Neuroendocrine interactions in the immune system

Abstract

Substantial evidence now exists supporting the bidirectional communication between the neuroendocrine and immune systems. A number of hormonal and neuropeptide mediators have been shown to influence immune development and function in healthy, aged and diseased individuals. Immune cell subsets express receptors for many of these ligands and similarly, receptors for cytokines and growth factors have been identified on cells within the central nervous and endocrine systems. During times of stress or injury, each of these systems come into play and transmits messages to one another. The lines of communication between the immune system and these various neuronal and endocrine organ systems constitute specific axes of interactions, which have been shown to have a profound impact on immune function, disease development and susceptibility to infections and disease. In this Special Issue, experts in neuroendocrine immunology have provided comprehensive reviews on the current advances in this area of research as well as commentary on relevance of the various axes in controlling immunity and disease development.

Fig. 1

Neuroendocrine Interactions within the Immune System. As described in the text and within the specific reviews in this series, the crosstalk between the various neuronal and endocrine and immune systems appears to be primarily mediated via the production of and through interactions with soluble immune and neuroendocrine mediators, although there is substantial literature supporting a role for signals provided by the innervations of lymphoid tissues and other organ systems in controlling immune development and inflammation. Several hormonal and neuropeptide systems have been shown to influence immune activation and function including sex hormones (including estrogen, testosterone, GnRH), stress hormones (corticosteroids, ACTH), pituitary hormones (GH, prolactin), metabolic hormones (leptin, ghrelin, IGF-1) and opioids (enkephalins, endorphins and dynorphins) as well as the sympathetic nervous system (SNS).
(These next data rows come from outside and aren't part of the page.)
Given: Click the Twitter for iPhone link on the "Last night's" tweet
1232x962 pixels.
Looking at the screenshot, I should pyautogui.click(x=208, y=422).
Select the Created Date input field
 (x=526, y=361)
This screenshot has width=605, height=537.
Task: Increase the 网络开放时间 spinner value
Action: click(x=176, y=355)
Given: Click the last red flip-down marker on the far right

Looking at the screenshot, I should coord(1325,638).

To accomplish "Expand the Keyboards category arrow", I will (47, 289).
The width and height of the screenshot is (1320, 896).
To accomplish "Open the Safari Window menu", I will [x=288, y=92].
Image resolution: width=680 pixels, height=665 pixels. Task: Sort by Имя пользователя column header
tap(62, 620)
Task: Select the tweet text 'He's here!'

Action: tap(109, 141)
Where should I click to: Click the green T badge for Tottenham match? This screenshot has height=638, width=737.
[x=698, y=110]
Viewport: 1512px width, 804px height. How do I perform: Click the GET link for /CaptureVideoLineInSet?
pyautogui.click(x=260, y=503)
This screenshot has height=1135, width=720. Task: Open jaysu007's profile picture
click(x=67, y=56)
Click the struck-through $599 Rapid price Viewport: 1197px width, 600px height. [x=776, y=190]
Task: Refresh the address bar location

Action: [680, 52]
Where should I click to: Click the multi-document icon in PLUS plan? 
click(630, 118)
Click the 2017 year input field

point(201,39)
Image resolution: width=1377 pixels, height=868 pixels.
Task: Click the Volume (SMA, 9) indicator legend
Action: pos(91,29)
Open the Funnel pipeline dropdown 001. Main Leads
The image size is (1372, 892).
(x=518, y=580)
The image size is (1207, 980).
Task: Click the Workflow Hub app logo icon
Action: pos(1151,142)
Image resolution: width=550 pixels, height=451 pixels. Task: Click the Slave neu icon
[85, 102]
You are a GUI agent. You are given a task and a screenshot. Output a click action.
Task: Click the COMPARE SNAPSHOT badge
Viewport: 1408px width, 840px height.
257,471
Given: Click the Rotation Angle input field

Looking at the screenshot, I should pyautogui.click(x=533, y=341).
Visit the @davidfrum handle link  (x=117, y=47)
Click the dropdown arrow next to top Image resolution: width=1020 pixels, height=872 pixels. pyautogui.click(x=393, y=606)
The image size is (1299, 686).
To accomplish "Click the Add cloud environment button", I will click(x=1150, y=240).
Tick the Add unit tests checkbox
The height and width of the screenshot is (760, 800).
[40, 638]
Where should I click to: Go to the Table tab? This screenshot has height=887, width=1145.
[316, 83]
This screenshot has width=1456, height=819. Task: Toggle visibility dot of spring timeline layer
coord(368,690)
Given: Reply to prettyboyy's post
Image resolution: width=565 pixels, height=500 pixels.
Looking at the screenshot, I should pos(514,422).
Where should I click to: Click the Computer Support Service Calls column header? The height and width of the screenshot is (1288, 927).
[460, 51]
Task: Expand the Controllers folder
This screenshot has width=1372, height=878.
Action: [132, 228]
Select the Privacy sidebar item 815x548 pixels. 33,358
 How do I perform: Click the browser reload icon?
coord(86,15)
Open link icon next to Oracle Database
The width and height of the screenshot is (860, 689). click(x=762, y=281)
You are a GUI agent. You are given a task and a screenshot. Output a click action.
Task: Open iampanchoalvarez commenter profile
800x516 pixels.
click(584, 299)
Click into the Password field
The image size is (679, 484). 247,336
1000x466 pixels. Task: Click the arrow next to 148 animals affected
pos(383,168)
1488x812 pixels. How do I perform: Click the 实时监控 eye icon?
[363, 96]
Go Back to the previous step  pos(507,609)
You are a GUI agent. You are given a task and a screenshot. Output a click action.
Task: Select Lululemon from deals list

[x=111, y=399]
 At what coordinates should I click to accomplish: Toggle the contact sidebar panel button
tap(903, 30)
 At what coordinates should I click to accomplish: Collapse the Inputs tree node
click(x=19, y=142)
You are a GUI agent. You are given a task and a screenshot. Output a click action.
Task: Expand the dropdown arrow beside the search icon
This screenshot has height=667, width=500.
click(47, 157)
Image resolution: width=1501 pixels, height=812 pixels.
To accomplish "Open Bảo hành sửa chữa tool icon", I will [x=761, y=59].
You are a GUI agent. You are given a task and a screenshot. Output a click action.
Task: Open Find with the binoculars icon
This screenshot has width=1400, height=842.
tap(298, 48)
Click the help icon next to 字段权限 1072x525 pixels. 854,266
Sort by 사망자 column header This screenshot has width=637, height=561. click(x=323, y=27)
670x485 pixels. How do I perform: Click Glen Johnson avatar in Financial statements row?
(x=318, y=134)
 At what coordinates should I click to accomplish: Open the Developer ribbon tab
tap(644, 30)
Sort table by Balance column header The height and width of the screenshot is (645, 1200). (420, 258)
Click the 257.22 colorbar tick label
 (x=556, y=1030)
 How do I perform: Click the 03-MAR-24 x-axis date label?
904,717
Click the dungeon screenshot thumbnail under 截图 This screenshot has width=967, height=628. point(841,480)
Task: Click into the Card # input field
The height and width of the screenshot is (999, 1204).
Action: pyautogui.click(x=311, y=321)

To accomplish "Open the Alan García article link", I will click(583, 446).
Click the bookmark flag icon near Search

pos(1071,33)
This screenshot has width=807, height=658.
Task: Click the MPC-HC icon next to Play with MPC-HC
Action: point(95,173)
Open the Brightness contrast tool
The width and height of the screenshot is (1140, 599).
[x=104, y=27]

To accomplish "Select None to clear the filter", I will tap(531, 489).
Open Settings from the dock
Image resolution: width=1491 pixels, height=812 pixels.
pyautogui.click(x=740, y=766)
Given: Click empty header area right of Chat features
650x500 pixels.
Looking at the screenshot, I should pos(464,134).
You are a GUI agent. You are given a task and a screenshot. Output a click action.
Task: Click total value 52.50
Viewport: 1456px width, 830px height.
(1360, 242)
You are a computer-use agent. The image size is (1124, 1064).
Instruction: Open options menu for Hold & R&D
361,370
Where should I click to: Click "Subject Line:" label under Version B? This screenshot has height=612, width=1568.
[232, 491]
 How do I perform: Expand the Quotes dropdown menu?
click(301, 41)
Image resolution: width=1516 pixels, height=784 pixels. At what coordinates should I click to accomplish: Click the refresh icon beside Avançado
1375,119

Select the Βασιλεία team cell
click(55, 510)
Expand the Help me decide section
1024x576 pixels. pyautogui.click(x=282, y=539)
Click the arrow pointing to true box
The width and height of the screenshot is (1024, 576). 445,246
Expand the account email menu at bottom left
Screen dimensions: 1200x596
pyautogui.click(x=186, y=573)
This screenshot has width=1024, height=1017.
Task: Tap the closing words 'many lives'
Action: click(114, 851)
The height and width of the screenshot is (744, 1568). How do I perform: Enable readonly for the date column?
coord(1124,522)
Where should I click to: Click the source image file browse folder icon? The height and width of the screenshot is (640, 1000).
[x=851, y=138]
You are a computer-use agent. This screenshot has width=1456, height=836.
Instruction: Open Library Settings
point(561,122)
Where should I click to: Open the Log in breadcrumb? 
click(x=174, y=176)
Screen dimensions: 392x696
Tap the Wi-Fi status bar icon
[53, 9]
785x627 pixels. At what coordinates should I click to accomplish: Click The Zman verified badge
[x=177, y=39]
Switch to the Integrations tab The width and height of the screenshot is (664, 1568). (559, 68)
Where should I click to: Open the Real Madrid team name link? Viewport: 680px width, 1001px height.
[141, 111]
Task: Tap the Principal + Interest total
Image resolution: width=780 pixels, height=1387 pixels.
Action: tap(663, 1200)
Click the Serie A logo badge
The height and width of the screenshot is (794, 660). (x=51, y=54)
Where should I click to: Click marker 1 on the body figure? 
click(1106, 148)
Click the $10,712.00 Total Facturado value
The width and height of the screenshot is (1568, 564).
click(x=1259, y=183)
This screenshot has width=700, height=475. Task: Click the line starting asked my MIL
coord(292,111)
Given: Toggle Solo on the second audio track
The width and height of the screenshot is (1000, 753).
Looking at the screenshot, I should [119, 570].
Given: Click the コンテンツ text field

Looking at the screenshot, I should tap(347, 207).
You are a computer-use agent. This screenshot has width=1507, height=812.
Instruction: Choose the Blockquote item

These mediators that provide the link between the endocrine, central nervous and immune systems and constitute specific axes of interactions including the hypothalamic-pituitary-adrenal (HPA) axis, hypothalamic–pituitary–gonadal (HPG) axis, hypothalamic– pituitary–thyroid (HPT) axis and the hypothalamic–growth-hormone axis. Immune cells, in their resting state or upon activation by specific antigens, cytokines and/or stress/injury, express cell surface receptors for these hormones and peptides permitting responses to ligands. Similarly, cells within the neuronal and endocrine systems can express receptors to various immune-derived cytokines, chemokines and growth factors. During states of physical (trauma, tissue damage, infection, inflammation, transplantation) or psychological stress, these various organ systems “come to life” and release mediators to facilitate crosstalk with each other controlling cytokine production, immune activation, cytotoxicity, thymopoiesis, hematopoiesis, etc‥ Overall, communication between these various systems appears to be multidirectional with specific hormones, peptides, cytokines and growth factors serving as mediators transmitting signals during times of stress, injury, disease, infection, physical decline and states of energy excess and deficit.